Baking Bread in a Sun Oven

Are you prepared when the power goes out due to storms or other disasters?  

A solar-powered, or sun oven, is a handy tool for cooking when public utilities are not working. For a long time, I wanted to learn to use one. It seemed an interesting challenge, and we had bought one that was sitting on the shelf.

My first attempts with a sun oven were unsuccessful as I tried to bake bread in it. It would start well with the temperature getting up to 300 degrees plus.  After “brick bread” a few times, we learned that we needed to close the door tightly with the two screws meant for that purpose!
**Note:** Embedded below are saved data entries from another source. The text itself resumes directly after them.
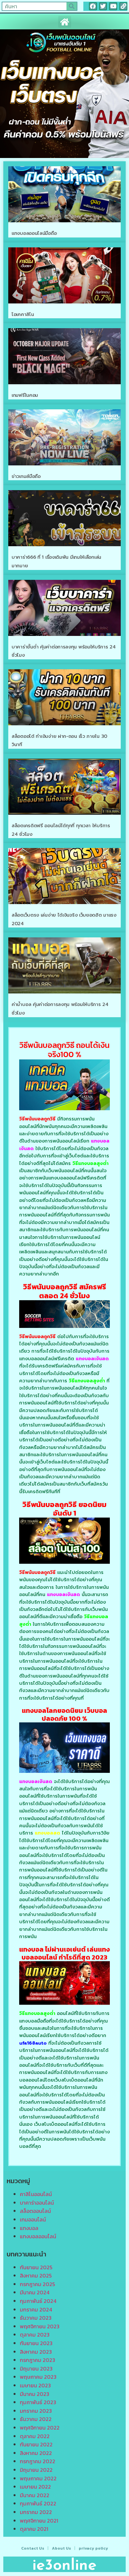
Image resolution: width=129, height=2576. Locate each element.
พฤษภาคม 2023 (38, 2377)
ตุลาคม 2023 (35, 2335)
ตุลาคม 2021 (34, 2529)
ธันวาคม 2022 (36, 2419)
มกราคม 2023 (36, 2411)
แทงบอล (29, 2228)
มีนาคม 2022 (34, 2495)
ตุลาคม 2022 (35, 2436)
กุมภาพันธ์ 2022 (38, 2503)
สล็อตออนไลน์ (35, 2211)
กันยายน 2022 (36, 2444)
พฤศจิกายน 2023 (40, 2326)
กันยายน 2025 (36, 2267)
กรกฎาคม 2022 (37, 2461)
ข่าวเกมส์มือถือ (26, 476)
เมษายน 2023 (35, 2385)
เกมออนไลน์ (33, 2219)
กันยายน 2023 (36, 2343)
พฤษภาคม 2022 (38, 2478)
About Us (61, 2548)
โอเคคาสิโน (23, 314)
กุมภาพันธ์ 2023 (38, 2402)
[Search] (71, 6)
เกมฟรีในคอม (25, 395)
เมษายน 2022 (35, 2487)
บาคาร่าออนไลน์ (37, 2203)
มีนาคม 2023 (34, 2394)
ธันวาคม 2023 (36, 2318)
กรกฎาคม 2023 (37, 2360)
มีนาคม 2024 (34, 2292)
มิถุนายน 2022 (36, 2470)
On a recent hot and sunny day, I made bread specifically so that I could use the sun oven.  I only let the bread rise to about ⅔ of the height of the pan, as recommended.  Then I set the sun oven to the proper angle to the sun.  Things were looking good as the temperature climbed rather quickly to about 325 degrees.  When I put the bread in, it dropped to around 300 or less and stayed there even after I buttoned down the hatch. This was a lower temperature than I would have used in a conventional oven.

I was worried that I would come out with another “brick” loaf and waited to see what would happen.  The bread rose as it baked and took about 2 ½ hours to bake thoroughly.  I thought it would be all dried out and hard, but to my delight, it was soft, moist, and done!  

The top did not get very brown, but I learned that misting it lightly with a spray bottle of water would have fixed that.  So I tried it again with misting, and it worked! I made a loaf of raisin bread in the sun oven, misted it just before baking, and it got nice and brown.  And it was still nice and moist!

Next, I want to try baking potatoes in the sun oven! 

Here are some advantages and disadvantages of using a solar oven that I have noted:


  • Environmentally friendly–no air pollution, no fossil fuels 
  • You don’t need to heat up your house in the summer with a stove/oven
  • Cheap–We paid less than $100 for ours
  • Can be used without any fuel source –No gas, electricity, or wood needed
  • Completely Portable
  • You can leave it cooking and come back later–similar to a crock pot in that way


  • You can’t use it at night, and it’s not very effective on cloudy days
  • It takes more time to cook
  • Takes some practice
  • You need to follow the directions that come with your sun oven.


Raisin Bread Recipe for Sun Oven

  • 1 1/2 T. dry yeast
  • 2 1/2 cup warm water
  • 1/2 cup honey
  • 1/2 cup coconut oil
  • 2 cups whole wheat flour
  • 2 1/2 cups white flour
  • 1 TBS salt
  • 1 cup rolled oats
  • 1 cup raisins

Mix honey and water and then add yeast and dissolve. After the yeast is dissolved, stir in the coconut oil.

Mix the dry ingredients together and then add to the wet mixture. Knead on a floured surface for about 10 minutes. Shape the dough into a loaf and place in a greased bread pan. Preferably black metal as it will hold the heat better. Let the dough rise until it is about 2/3 of the way to the top of the pan. This may take around a half-hour depending on room temperature.

Have your sun oven set up and preheated. Then place the pan on the rack and mist the top of the dough lightly with water. Close the hatch, and the bread should be done in about 2 hours.  This method worked for me, with the oven temperature reaching about 300 degrees on a sunny, 95-degree day. The bread came out browned, moist, and done!